Somewhere along the lines, I overheard people talking about blogs at a party. Friends of friends, these people were, but no one who knows me well. “What is the point of a blog?” they asked, slightly scornfully. “You just, like, have a website and write things about yourself.” You could almost hear the “WTF”s going through their minds. I wanted to laugh because blogs seem to be taking over most of the world, but I really just thought… sure, that’s what some people do with them. And sometimes it’s just that, a diary, a personal chronicle useless to everyone else. Some people blog to keep their friends and family updated about their lives, their spouses, their children. Some people blog with the intent of changing the world, or at least telling a story that matters.
Why am I doing this? I have no idea. I’m doing this because I want to say I’m a writer and not be lying. I’m doing it because I need to feel like there is some part of my life that is creative, because maybe there are things I want to say. Maybe it’s just going to be all about me and how I’m trying to make sense of my life, but the thing is?

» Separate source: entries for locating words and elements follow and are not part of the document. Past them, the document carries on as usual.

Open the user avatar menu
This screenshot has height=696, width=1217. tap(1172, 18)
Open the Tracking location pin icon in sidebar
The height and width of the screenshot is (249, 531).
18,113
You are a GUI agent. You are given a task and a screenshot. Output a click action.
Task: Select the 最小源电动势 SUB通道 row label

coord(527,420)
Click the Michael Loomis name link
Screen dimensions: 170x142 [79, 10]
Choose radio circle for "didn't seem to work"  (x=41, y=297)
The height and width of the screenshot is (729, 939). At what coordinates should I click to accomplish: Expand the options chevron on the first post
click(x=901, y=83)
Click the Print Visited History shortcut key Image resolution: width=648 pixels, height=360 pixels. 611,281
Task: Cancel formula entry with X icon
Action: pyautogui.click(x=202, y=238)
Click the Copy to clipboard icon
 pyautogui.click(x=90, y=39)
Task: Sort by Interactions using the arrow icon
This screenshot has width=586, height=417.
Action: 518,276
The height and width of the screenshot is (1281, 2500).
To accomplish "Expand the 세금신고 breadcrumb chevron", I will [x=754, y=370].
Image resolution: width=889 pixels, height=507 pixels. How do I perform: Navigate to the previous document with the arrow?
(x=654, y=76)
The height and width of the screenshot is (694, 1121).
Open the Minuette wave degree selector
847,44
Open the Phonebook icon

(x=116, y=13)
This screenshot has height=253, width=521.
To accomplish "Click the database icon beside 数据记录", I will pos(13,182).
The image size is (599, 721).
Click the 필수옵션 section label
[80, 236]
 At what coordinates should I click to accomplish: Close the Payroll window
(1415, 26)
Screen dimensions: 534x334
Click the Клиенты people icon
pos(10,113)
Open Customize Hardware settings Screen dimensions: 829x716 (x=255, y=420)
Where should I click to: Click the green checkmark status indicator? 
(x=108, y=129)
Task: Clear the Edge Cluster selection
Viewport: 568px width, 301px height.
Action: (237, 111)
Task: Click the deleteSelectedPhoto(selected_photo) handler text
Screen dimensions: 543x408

In the ten (!) years I’ve been writing all over the internet, I’ve been commended for my honesty, for my bravery, for how deeply I feel things – and how often I admit to it. I’ve been thanked for being me, for being someone people could relate to, and that is something that matters.
Before writing this, I peeked at this previous blog at which I failed, and I noticed a few new comments. One was in response to an entry I’d posted, crying about how horrible the world is, how devastating it can be sometimes. An “internet friend” who I’ve known for years commented, saying he agrees, the world is totally effed (except he said it much more nicely, because he is a nice boy who isn’t quite as potty-mouthed as myself), but he believes it can be better. And then he wrote, “and knowing that there are people like yourself, I feel encouraged that we can make it better together.”
People like myself. That means something; I guess it’s high time to figure out what. I’m almost twenty-four, in my mid-twenties, and maybe chronicling this quarterlife crisis won’t be anything more than self-indulgent. But maybe it will be more, maybe it will be meaningful to someone, and maybe someday something good can come from this. Maybe once I find my way, I can figure out how to help others – who knows, even the world (dream big, right?) – do the same.